Giuli teve de abrir o motor, que estava travado por conta do tempo em que ficou parado. O objetivo era refazer o motor usando o máximo possível de peças originais. Com todos os problemas identificados, Giuli retrabalhou as várias partes que compõem o motor e também teve de acrescentar algumas novas. “Aí eu remontei o motor com toda a originalidade. Ele ainda é standard de fábrica, nunca foi retificado”.

O especialista em motores conta que doou para o projeto peças faltantes como distribuidor, carburador, alternador e correia. “A gente colocou ele [o motor] para funcionar de novo. Não precisamos mexer no câmbio, que estava em estado de zero quilômetro e fizemos os freios”. Giuli revela que seu investimento neste carro, se fosse cobrado, teria custado algo em torno de R$ 10 mil.

No fim das contas, o Maverick 1973 renasceu. Foi praticamente refeito do zero, com funilaria, pintura, motor, freios, suspensão, estofamento e o que mais foi necessário. Um baita resgate da memória do automobilismo brasileiro.

VOLTA PARA CASA
Depois de toda essa trabalheira de três anos em cima do projeto, o Maverick 1973 volta neste sábado (17) para a cidade de Caçapava, que fica a 121 quilômetros da capital paulista.

Mas ainda não é dessa vez que o carro vai colocar as rodas na estrada. Ele já foi testado nas ruas da Freguesia do Ó, bairro paulistano onde fica a oficina de Giuli, e funciona bem, mas o retorno será em cima de uma carreta.

Quase pronto

Quase pronto

Reprodução

A questão é que ele não pode rodar, uma vez que sua documentação não está em dia. O carro ainda tem as antigas placas de identificação amarelas, que passaram a ser substituídas pelas atuais cinzas nos anos 90. Fora isso, ainda restam alguns detalhes para finalizar totalmente a montagem, como frisos, forros e coisas do tipo.

A ida para Caçapava acontecerá na manhã deste sábado e partirá do Estádio do Pacaembu. O carro será “escoltado” por dezenas de outros Mavericks e veículos antigos, que é para fazer a coisa com estilo.

RAID DA INTEGRAÇÃO NACIONAL
Na década de 70 havia essa ideia de unir todo o país e foi meio que nesse contexto que a Ford do Brasil, junto com a Embratur e o DNER (Departamento Nacional de Estradas e Rodagem), lançaram o Primeiro Raid de Integração Nacional.

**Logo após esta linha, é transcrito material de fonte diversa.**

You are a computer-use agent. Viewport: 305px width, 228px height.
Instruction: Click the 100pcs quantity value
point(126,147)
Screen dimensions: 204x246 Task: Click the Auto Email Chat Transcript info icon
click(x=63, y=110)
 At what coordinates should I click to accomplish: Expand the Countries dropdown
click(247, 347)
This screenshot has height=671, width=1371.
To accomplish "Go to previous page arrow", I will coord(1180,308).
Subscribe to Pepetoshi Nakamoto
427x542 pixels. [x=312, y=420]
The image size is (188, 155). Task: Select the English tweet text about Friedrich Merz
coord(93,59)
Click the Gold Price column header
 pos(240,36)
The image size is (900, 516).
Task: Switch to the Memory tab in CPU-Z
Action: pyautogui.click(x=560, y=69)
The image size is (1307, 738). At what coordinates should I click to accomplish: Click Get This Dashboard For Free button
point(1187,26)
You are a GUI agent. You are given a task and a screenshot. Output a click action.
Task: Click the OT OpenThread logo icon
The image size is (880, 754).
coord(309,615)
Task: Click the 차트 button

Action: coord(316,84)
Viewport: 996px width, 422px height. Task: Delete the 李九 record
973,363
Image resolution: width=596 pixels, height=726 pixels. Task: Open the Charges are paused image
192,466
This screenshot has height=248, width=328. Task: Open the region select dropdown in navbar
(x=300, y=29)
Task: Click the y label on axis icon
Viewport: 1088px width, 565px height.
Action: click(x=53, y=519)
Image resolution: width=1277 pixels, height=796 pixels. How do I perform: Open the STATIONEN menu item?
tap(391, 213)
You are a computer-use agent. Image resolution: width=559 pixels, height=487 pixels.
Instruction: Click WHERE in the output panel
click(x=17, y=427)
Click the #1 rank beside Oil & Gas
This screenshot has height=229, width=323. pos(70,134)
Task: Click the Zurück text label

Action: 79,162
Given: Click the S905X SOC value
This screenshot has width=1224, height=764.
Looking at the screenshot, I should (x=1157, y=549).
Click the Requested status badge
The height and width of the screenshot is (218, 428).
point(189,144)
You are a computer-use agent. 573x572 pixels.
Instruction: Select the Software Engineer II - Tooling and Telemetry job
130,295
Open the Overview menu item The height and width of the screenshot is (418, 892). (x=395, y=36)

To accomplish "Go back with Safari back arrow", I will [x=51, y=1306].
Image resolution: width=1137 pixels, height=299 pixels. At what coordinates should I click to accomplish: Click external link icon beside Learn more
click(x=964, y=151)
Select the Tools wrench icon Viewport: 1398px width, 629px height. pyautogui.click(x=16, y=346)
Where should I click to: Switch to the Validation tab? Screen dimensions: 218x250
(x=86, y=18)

Belina, Maverick e Corcel prontos para iniciar o Raid pelo Brasil, em 1973

Belina, Maverick e Corcel prontos para iniciar o Raid pelo Brasil, em 1973

Ford Brasil

Assim, o evento visava, de maneira simbólica, promover a integração do país através de suas estradas. Juntou-se aí o Maverick (este da reportagem), um Corcel e uma Belina, todos modelos fabricados pela Ford. Estes três veículos rodaram todos os Estados do Brasil partindo do Rio Grande do Sul. Passaram por todos os Estados e, após 23 dias e 20 mil quilômetros rodados, chegaram em Brasília. A aventura começou em 8 de outubro e terminou no dia 31 do mesmo mês.

Claro que um dos objetivos do Raid era a Ford mostrar a resistência de seus veículos e dar aquela divulgada. De qualquer maneira, foi uma boa prova para os carros, que conseguiram sobreviver à empreitada. O Maverick passou maus bocados nas décadas seguintes, mas agora está de volta à ativa.